Happily, that is not the only way of creating drama and much creative and moving, unexpected and inspiring work happens far from those centres of national attention. It is produced by people with few resources or attention, whose every production is a struggle against the odds and probably won’t be reviewed when it finally does open. Without the security of large grants, these artists have to take practical and imaginative risks to tell their stories, so they are among those most ready to stretch drama’s forms. The spaces they occupy are not just empty: they take every imaginable kind of form, from a village hall to a beach, an old factory to a forest, and so the shapes their stories can take are equally varied. And those who watch in these temporary theatres may come with other or even with no expectations. When I researched rural touring, ten years ago, I found that a third of the audiences never saw live performance except in their village hall.  The artists I interviewed spoke of the liberation of  performing to audiences who did not already have a firm view of what they might see.

Performing in different places to different audiences encourages artists not only to tell their stories differently, but also to ask whose stories are being told in the first place. It’s no accident that the experiences of women, working class communities, disabled people, migrants, black Britons, gays and many other people marginalised in British theatre and British society before the 1960s and 1970s have been so consistently and so imaginatively enacted on temporary stages by artists who put a higher value on independence than approval. Here the unspoken and the unheard have been created and, once created, have acquired independent life in our culture.

It is those voices off, the groundlings who will mock and talk as the prince pours out his soul that help keep theatre honest. Not actually wanting to join the club is a good protector of independence, difficult as that position may be for its paid up and aspiring members to accept. Is it really a principled choice or a rejection of the rejecters? Who can tell? Being outside the club can be ethically complicated as well as practically difficult. But if it is a struggle to put on great shows without much help, at least there’s less need to seek permission. You may not have the little court but you are free from its little strings.

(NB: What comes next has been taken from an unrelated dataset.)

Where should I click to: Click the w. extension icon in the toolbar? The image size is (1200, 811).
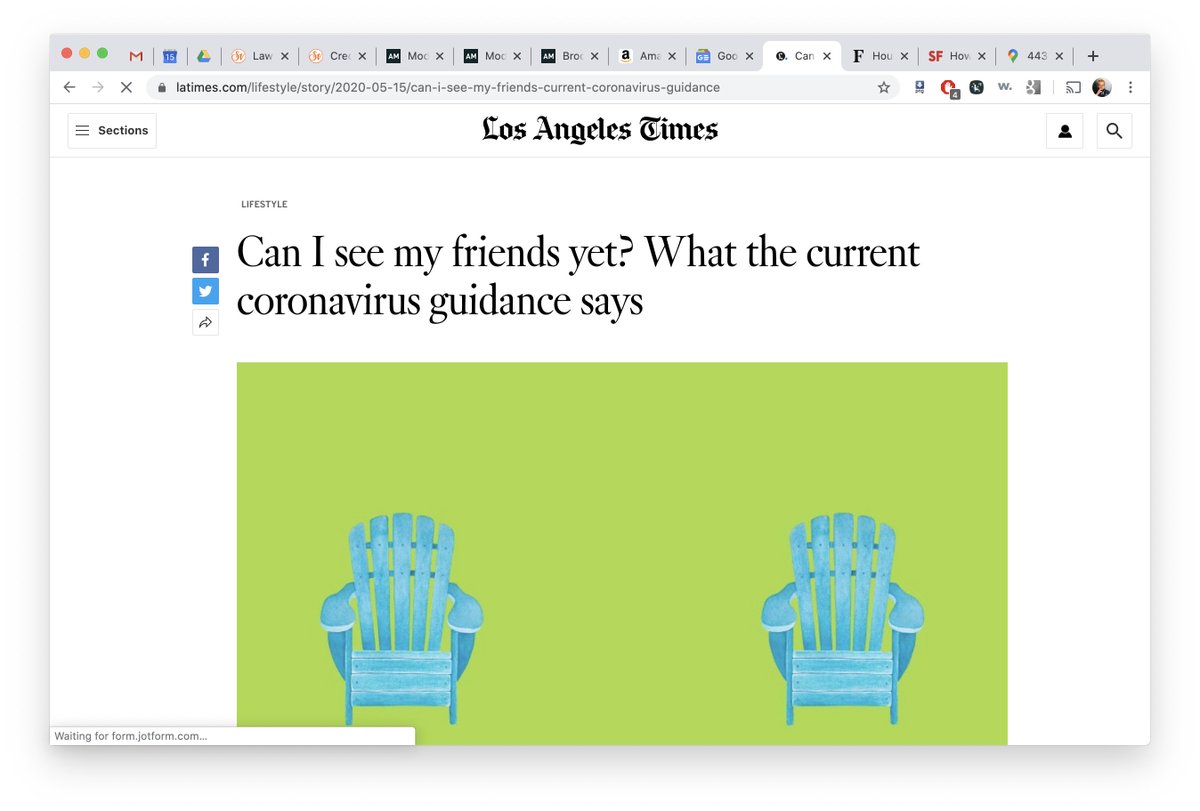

I don’t mean to romanticise. What we tell ourselves is hard-won independence may only be the indifference of others; worse, there’s always the possibility that they are right to be indifferent to our work. And, in sketching a picture of the independent theatre sector as committed to telling new stories in new ways, to reaching new audiences and to amplifying new voices, to being adventurous, creative and autonomous, I don’t want to fall into the trap of selling my own independence by flattering my audience. I know that the everyday life of artists is not full of such highfalutin’ stuff. It’s a version of the everyday struggle between hope and compromise that all of us live with in different degrees.

But we need artists, among other things, to help us remember what matters about that daily struggle, even if they can’t keep their eyes on the prize better than the rest of us. In watching drama, we see enacted all the joy and pain, the hope and fear, the suffering, delirium and ecstasy of human existence in all its incomprehensible wonder. When times are dark—as they are today—we need it to see through the night and the fog, to understand ourselves and each other better, and to strengthen both our values and our capacity to live through the truth that our values are not the only ones and might not even be the best. The untangling of the drama’s action presents us with a living mirror of our own experience. When we sit in the theatre we discover, when it’s good, that we are watching ourselves. And since those selves are almost infinitely diverse, we need a theatre culture that can make a drama out of everything, for everyone. We need an independent theatre world struggling for us through all the complexity of our lives, so that we can see ourselves and each other a little bit more clearly.